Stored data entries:
[Start of Attachment]

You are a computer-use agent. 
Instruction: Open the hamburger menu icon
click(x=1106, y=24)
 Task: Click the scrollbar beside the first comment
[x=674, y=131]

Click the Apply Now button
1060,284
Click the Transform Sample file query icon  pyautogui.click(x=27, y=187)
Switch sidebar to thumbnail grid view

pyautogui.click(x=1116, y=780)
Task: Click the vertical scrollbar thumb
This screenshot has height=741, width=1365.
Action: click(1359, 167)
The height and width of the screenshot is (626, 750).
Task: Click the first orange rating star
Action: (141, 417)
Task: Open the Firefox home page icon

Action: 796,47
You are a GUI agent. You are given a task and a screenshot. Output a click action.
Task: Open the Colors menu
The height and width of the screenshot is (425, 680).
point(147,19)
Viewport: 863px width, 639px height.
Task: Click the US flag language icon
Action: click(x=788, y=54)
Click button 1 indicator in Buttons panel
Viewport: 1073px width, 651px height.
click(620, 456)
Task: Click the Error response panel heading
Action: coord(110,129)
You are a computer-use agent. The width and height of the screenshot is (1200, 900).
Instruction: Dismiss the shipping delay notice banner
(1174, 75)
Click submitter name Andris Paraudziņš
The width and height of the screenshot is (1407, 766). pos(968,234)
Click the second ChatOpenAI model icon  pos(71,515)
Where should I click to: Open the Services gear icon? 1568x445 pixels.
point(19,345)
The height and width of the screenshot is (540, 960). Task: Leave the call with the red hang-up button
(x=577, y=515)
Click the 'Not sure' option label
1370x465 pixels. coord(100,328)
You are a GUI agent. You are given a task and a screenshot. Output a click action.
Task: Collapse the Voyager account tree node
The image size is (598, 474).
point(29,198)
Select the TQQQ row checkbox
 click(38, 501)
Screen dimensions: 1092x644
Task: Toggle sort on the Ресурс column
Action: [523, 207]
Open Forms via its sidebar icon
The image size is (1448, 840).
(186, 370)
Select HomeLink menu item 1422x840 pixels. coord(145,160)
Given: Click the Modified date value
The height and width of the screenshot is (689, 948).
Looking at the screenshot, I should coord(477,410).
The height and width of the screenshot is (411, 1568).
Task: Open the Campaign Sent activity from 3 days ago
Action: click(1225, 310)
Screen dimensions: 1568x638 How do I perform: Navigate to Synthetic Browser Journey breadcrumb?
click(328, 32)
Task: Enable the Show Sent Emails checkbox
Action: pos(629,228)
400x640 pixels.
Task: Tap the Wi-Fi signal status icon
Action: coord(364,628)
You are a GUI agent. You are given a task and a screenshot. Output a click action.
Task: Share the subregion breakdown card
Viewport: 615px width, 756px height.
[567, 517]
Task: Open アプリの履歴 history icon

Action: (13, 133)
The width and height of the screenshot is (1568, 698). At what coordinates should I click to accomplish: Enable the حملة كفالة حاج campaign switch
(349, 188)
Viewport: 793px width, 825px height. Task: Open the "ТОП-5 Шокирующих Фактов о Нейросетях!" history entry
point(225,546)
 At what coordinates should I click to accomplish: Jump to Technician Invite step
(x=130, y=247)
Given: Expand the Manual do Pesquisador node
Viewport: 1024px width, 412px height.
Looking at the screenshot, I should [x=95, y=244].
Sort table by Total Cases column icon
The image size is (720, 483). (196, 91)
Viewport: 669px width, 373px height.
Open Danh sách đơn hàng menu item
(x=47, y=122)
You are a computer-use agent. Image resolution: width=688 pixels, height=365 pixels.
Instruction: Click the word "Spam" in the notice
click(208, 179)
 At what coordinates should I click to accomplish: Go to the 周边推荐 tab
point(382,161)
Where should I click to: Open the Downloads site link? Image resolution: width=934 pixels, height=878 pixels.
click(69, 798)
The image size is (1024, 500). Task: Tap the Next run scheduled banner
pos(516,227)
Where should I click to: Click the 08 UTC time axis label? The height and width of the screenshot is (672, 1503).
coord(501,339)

[End of Attachment]

**Directions for this task**
What lines of the preceding data include the string "computer"? Pull them out.

**Solution below**
You are a computer-use agent. 
You are a computer-use agent. The width and height of the screenshot is (1200, 900).
You are a computer-use agent. Image resolution: width=688 pixels, height=365 pixels.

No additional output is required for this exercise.